→ Requirement:
Output range, inclusive: from the line containing "Click the search magnifier icon" to the line containing "Click the list". Restate those lines from the data below word for word and only those.

→ Extracted entries:
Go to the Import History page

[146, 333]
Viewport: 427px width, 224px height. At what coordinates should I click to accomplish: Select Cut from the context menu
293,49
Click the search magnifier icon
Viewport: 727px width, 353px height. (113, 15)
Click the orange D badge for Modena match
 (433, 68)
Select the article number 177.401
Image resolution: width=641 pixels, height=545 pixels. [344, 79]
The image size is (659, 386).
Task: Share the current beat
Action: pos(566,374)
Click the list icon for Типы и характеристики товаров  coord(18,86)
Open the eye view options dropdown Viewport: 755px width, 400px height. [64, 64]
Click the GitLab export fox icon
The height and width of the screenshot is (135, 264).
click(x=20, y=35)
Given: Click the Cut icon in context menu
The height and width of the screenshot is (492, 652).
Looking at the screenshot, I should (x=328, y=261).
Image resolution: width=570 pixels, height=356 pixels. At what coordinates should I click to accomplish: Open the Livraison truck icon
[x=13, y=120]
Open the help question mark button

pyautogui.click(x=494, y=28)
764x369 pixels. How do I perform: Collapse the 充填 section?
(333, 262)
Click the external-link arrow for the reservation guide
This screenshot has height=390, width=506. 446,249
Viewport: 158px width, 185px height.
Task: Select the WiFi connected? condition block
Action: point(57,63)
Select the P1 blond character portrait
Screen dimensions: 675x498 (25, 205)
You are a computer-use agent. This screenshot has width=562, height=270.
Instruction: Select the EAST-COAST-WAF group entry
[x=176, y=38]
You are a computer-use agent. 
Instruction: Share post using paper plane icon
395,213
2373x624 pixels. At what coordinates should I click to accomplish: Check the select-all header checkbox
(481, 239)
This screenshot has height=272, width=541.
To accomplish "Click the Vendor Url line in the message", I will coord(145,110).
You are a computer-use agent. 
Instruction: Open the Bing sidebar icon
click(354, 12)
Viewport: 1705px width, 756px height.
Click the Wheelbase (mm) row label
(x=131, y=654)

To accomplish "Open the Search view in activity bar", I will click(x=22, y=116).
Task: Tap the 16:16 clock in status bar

→ Reply to the exercise:
Click the search magnifier icon
Viewport: 727px width, 353px height. (113, 15)
Click the orange D badge for Modena match
 (433, 68)
Select the article number 177.401
Image resolution: width=641 pixels, height=545 pixels. [344, 79]
The image size is (659, 386).
Task: Share the current beat
Action: pos(566,374)
Click the list icon for Типы и характеристики товаров  coord(18,86)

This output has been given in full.